An Open Letter To Kumah
Dear Kumah,
Let’s dance, shall we?
Kumah’s definition of Neo-Zionism declares “the future of Israel is not only about creating a defensive haven for Jews; rather, it is about the triumphant and noble future of the people of Israel in the Land of Israel.”
Moreover: Neo-Zionism is a direct attack on Post-Zionism. Post-Zionism a subversive anti-ideology, claiming that the monumental project of building a Jewish country and unifying all Jews within its borders, has peaked and is now on the decline.
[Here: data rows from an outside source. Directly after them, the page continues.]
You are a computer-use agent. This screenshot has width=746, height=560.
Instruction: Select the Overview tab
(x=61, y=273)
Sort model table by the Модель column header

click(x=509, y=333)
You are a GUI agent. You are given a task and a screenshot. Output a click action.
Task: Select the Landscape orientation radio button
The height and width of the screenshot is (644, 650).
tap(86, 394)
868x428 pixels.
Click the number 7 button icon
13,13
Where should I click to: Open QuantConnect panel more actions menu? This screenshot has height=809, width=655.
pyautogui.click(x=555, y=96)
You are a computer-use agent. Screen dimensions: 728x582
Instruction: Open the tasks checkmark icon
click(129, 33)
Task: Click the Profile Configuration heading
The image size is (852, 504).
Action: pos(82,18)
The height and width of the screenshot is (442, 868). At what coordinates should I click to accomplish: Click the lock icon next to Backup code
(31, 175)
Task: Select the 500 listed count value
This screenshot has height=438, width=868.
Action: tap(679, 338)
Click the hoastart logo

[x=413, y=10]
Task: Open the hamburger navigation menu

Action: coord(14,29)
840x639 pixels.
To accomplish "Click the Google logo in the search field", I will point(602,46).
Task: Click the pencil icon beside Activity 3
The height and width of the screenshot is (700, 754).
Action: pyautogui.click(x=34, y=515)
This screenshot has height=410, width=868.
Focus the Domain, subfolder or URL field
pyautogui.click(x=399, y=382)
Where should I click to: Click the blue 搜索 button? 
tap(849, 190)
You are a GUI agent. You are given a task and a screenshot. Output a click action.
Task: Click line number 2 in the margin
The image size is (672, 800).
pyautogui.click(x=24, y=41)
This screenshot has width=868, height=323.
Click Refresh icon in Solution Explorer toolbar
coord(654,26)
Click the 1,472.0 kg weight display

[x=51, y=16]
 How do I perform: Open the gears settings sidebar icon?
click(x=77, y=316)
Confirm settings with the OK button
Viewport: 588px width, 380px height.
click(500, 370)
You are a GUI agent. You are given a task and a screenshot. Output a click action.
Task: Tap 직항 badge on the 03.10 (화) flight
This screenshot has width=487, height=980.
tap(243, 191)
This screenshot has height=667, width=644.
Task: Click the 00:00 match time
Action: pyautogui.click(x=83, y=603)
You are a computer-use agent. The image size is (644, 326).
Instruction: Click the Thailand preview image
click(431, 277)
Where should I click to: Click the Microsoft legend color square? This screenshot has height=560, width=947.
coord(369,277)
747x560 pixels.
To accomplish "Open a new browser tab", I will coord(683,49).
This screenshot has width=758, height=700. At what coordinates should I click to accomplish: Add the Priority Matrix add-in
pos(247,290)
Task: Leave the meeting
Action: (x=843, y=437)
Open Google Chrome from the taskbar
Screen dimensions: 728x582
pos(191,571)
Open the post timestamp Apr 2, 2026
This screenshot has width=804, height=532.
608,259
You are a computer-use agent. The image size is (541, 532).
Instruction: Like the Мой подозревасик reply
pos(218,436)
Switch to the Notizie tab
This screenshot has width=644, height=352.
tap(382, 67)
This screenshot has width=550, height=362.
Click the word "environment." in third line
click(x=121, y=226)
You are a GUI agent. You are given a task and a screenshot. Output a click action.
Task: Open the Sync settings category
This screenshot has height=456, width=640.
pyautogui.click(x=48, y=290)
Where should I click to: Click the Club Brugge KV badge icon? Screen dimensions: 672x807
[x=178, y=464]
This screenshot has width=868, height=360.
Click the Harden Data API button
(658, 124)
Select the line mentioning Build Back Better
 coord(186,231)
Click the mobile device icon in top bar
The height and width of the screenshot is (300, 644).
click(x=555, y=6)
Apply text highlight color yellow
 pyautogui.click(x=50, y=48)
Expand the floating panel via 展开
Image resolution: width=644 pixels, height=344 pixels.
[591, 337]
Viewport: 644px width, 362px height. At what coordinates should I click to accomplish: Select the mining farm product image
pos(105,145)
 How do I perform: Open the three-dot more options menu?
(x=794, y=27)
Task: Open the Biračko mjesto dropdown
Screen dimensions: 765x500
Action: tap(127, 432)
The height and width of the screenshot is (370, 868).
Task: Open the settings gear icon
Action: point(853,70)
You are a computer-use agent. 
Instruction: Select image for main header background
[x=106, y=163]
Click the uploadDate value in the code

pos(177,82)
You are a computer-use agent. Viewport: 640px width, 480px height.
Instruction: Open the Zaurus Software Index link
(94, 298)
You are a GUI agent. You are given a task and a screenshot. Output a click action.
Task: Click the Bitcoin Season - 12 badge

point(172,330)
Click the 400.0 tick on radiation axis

While post-Zionism means that the Zionist project is over, Neo-Zionism proclaims a renewal of the Zionist spirit to build and be built in Israel.
While I, personally, do not define myself as a post-Zionist (but rather an anti-Zionist Zionist or Zionist anti-Zionist), in an age when so many Israelis are making yerida to Las Vegas, and Jewish emigration to Germany is so high that Israel has to place a cap on Germany’s immigration numbers, I think it would be foolish to claim that Zionism has not reached its peak and begun its decline.
While it is true that a record number of Jews made aliyah this year, the vast majority quite a number of these olim are French and have been the focus of an Israeli campaign which plays up fears of antisemitism in order to encourage aliyah. (Additionally, the vast majority of recent olim have been from the FSU. This poses yet another problem all together.) While I certainly will not deny the prevalence of French antisemitism, it is worthwhile to note that, in the last several months of Muslim rioting, the Jewish community has not been significantly effected.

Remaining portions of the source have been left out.